Le Pape Jean-Paul 11 parlait d'une évangélisation nouvelle, nouvelle dans son contenu, son ardeur, ses méthodes. Notons qu'il ne parlait pas d'une nouvelle évangélisation -reccommencer ce que nous avions fait- mais faire autrement. Je suis là ce matin dans me réflexion et mon questionnement. Et je me dis: si je n'ai pas été capable d'évangéliser quand les gens étaient à l'église, comment  vais-je le faire aujourd'hui alors qu'ils n'y sont plus? "Il n'y a plus d'eau dans le bain."  Je crois que l'Esprit nous place devant une situation qui nous dépasse pour nous faire comprendre que la réponse ne vient pas de nous.

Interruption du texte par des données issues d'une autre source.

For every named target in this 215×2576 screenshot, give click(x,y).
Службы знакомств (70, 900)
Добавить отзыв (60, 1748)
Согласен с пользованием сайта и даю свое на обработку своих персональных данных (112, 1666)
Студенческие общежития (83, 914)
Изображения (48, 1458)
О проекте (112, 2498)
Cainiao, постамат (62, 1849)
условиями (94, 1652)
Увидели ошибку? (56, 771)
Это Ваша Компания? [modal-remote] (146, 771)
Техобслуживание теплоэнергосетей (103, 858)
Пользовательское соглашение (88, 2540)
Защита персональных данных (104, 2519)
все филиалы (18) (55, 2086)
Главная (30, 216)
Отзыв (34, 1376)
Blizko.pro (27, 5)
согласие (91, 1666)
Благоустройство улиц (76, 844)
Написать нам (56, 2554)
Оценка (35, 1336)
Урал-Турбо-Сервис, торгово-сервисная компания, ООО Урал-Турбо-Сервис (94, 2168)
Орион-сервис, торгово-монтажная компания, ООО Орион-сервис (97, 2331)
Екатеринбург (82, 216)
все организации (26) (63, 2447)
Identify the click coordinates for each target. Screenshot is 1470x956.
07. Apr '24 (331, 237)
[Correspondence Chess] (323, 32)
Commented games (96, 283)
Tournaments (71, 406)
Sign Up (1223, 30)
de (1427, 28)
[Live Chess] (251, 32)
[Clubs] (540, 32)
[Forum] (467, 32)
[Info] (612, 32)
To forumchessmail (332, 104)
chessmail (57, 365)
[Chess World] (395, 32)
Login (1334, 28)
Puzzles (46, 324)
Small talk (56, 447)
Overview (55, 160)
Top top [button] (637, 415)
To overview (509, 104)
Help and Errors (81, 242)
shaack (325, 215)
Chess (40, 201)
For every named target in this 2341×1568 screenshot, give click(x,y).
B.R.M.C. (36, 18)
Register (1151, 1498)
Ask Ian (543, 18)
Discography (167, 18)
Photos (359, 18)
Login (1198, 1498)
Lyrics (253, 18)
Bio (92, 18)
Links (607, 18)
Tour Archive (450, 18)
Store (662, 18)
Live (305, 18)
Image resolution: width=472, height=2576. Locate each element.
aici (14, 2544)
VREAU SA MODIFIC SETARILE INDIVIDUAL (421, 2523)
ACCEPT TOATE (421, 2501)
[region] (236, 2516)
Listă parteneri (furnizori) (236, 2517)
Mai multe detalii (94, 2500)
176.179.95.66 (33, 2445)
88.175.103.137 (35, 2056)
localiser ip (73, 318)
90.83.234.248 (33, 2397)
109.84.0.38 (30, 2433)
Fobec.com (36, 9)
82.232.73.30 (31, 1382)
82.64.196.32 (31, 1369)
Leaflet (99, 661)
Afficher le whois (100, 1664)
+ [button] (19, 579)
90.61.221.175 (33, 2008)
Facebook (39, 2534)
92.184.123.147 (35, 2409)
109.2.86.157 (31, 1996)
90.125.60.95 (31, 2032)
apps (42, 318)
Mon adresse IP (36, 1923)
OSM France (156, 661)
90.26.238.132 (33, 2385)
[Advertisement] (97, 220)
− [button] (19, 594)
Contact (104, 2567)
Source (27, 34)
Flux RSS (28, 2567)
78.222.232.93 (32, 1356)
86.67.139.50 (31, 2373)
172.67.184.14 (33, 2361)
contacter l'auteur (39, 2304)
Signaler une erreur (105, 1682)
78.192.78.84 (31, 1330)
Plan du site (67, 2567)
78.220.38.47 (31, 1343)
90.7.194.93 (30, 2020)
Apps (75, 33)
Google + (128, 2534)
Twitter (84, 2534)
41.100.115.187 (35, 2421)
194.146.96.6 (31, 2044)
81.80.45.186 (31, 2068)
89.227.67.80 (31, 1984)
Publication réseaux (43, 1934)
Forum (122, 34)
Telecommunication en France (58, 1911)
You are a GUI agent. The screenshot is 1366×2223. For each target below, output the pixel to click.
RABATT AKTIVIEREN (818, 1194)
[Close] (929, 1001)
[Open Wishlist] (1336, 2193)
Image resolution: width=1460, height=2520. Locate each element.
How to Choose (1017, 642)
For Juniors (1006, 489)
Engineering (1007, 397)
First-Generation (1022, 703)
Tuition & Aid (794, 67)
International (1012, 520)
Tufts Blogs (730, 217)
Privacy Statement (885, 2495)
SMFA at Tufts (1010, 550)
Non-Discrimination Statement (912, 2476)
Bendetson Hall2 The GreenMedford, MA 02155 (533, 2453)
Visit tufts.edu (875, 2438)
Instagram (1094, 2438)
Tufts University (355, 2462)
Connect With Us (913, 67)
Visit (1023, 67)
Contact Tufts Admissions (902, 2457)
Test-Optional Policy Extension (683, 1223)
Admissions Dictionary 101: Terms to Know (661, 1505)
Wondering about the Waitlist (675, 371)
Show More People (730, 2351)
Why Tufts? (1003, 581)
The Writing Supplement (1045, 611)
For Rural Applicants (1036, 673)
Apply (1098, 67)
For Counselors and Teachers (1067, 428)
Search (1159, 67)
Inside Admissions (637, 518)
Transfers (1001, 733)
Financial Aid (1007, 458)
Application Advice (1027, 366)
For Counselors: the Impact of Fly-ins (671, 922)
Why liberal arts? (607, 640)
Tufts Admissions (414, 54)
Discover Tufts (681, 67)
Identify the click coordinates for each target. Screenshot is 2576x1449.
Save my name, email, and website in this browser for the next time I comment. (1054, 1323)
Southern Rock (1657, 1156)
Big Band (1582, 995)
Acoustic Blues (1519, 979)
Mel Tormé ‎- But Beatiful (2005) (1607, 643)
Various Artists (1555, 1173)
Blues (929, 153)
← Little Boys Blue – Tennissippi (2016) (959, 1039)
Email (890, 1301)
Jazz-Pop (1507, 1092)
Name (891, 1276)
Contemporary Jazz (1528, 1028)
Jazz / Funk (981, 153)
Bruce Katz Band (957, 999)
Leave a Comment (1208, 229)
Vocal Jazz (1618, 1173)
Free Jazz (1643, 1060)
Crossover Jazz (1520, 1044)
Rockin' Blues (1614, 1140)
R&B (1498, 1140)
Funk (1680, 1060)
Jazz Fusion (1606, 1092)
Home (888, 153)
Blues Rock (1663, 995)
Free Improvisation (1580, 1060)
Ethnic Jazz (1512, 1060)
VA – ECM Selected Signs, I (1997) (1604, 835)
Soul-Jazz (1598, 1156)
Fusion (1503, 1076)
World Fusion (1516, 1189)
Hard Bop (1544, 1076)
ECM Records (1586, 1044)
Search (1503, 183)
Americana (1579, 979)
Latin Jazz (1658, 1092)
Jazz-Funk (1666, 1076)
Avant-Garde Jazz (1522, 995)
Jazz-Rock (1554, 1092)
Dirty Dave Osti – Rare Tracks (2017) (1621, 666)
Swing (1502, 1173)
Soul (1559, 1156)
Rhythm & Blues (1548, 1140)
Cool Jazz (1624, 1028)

En continuant de réfléchir, je me pose une autre question: Est-ce que le Jésus historique ne sera pas celui que nous avons enfermer dans nos églises? Si j'écoute attentivement et avec amour ce qui se passe autour de nous dans notre monde, si je prends conscience de tous ces mouvements qui se lèvent pour la défense des pettis, des pauvres, des malades, des blessés de toutes sortes par la vie, je me dis: Jésus est là bien vivant au coeur de ce monde. Il est sorti de l'éfglise pour retrouver l'Église du terrain, l'Église du quotidien dans ses luttes pour le bien et le meilleur. Il est là qui agit avec son Esprit d'amour mais il n'est sans doute pas reconnu par tous. Alors Monsieur le curé qu'est-ce que tu vas faire??????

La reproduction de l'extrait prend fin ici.